Now, lets say we have a method that takes a single argument and has a result.

public string IntString(int num) { return num.ToString(); }

Now lets say we referenced it in a lambda selector:

Enumerable.Range(0, 10).Select(i => IntString(i));

We have a lambda creating an anonymous method for a delegate, and that anonymous method in turn calls a method with the same argument and return types. In a way that's a bit like if we had:

public string MyAnonymousMethod(int i){return IntString(i);}

MyAnonymousMethod is a bit pointless here; all it does is call IntString(i) and return the result, so why not just call IntString in the first place and cut out going through that method:

Enumerable.Range(0, 10).Select(IntString);

We've cut out a needless (though see note below about delegate caching) level of indirection by taking the lambda-based delegate and converting it to a method group. Hence ReSharper's advice "Convert to Method Group" or however it's worded (I don't use ReSharper myself).

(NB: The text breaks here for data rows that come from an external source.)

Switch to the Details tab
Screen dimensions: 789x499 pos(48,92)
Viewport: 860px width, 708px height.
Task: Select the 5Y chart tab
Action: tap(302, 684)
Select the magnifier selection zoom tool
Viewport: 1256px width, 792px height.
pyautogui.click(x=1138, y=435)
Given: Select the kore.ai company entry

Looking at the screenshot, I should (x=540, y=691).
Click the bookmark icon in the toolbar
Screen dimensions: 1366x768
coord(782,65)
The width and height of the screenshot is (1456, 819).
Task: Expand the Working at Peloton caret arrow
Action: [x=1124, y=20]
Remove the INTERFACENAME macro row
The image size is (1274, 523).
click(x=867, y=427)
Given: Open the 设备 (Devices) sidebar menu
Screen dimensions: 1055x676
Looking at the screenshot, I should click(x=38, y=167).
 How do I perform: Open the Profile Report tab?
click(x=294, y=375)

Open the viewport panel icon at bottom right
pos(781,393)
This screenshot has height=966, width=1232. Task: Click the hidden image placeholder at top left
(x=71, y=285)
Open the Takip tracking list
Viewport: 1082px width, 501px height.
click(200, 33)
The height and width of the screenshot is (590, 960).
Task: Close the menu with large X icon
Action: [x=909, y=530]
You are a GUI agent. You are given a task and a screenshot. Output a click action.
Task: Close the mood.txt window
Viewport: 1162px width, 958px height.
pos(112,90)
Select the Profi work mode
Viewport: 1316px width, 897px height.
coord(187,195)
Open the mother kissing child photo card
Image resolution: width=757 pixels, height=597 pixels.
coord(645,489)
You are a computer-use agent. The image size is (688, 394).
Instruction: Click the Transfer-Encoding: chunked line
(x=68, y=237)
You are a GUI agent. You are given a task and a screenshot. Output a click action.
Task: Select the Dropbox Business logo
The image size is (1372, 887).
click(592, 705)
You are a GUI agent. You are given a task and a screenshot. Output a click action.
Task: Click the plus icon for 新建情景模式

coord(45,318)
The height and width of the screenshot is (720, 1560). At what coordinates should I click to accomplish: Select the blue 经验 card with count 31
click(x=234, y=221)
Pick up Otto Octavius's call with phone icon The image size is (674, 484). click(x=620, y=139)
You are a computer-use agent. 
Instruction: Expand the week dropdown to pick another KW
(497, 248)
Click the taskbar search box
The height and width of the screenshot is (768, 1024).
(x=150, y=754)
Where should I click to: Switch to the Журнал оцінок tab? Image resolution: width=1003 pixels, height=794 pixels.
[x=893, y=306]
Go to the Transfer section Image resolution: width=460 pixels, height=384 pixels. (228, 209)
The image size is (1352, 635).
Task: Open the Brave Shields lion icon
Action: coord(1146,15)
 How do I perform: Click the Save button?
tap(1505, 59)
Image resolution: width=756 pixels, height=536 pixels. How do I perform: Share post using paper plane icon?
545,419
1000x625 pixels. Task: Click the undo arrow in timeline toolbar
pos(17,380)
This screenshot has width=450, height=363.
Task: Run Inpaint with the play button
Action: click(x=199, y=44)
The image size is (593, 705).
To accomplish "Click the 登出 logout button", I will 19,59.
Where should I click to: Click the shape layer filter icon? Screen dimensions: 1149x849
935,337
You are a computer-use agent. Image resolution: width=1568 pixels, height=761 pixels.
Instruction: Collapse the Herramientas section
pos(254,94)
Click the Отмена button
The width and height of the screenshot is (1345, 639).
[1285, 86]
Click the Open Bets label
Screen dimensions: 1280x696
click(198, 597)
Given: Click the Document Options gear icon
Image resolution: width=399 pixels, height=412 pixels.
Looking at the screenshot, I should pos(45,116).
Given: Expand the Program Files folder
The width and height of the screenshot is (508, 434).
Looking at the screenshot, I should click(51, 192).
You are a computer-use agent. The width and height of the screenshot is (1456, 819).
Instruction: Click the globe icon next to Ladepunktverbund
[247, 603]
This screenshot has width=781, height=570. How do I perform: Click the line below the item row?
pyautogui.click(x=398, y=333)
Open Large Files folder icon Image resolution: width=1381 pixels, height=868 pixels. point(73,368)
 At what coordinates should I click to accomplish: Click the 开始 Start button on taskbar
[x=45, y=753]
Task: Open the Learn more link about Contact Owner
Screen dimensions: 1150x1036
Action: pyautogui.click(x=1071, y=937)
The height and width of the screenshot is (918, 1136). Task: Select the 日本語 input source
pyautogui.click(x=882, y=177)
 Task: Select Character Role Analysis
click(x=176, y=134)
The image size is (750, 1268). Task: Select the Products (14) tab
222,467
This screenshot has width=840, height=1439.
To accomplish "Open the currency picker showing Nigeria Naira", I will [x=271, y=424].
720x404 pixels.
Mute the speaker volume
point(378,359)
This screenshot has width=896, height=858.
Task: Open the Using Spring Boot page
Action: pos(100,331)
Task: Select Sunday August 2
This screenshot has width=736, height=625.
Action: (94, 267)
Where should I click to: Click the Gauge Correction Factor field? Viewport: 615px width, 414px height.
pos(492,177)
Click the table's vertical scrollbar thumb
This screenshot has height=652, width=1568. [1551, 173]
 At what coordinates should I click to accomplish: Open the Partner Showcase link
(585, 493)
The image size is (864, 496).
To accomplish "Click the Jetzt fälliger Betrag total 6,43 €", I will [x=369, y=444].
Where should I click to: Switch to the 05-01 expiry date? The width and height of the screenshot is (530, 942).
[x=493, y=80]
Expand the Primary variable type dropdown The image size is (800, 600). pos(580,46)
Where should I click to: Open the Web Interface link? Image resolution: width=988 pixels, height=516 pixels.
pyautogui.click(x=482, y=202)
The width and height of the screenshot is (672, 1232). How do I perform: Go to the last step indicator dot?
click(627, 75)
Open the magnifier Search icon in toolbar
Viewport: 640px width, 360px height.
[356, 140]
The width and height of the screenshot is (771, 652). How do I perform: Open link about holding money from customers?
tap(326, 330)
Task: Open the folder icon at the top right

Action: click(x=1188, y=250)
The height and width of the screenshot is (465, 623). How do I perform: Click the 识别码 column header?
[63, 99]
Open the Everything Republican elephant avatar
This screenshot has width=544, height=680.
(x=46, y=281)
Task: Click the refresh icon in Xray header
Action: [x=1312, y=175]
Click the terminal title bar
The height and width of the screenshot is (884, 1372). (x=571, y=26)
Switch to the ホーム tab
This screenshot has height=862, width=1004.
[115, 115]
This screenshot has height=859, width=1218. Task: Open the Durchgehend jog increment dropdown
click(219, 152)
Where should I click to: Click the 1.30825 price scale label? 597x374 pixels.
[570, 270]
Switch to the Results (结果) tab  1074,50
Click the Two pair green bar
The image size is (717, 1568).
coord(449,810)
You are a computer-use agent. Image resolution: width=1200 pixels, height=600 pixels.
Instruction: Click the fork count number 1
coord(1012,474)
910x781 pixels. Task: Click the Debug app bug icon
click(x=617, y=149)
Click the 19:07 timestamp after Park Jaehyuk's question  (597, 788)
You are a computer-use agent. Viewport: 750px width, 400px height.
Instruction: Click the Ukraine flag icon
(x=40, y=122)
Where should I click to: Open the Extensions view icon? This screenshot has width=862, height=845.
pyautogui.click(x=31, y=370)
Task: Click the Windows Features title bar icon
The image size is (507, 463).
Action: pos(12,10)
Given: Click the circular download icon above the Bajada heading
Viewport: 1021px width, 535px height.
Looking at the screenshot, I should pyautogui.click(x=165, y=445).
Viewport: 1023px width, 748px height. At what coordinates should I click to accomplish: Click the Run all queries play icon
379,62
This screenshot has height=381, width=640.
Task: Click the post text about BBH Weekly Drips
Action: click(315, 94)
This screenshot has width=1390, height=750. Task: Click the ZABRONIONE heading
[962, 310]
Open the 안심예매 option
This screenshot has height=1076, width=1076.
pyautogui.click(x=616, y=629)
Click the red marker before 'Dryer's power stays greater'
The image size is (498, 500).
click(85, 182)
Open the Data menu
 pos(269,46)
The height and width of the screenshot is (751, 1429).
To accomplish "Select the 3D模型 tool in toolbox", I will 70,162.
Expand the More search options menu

There is though something to be careful of here. IQueryable<T>'s Select only takes expressions, so the provider can try to work out how to convert it to its way of doing stuff (e.g. SQL against a database). IEnumerable<T>'s Select only takes delegates so they can be executed in the .NET application itself. We can go from the former to the latter (when the queryable is really a wrapped enumerable) with Compile(), but we can't go from the latter to the former: We don't have a way of taking a delegate and turning it into an expression that means anything other than "call this delegate" which isn't something that can be turned into SQL.

Now when we use a lambda expression like i => i * 2 it will be an expression when used with IQueryable<T> and a delegate when used with IEnumerable<T> due to overload resolution rules favouring the expression with queryable (as a type it can handle both, but the expression form works with the most derived type). If though we explicitly give it a delegate, whether because we typed it somewhere as Func<> or it comes from a method group, then the overloads taking expressions aren't available and those taking delegates are used. This means it doesn't get passed to the database but rather the linq expression up to that point becomes the "database part" and it gets called and the rest of the work done in memory.

95% of the time that's best avoided. So 95% of the time if you get advice of "convert to method group" with a database-backed query you should think "uh oh! that's actually a delegate. Why is that a delegate? Can I change it to be an expression?". Only the remaining 5% of the time should you think "that'll be slightly shorter if I just pass in the method name". (Also, using a method group instead of a delegate prevents caching of delegates the compiler can do otherwise, so it might be less efficient).

There, I hope I covered the bit that you didn't understand in the course of all that, or at least there's a bit here you can point to and say "that bit there, that's the bit I don't grok".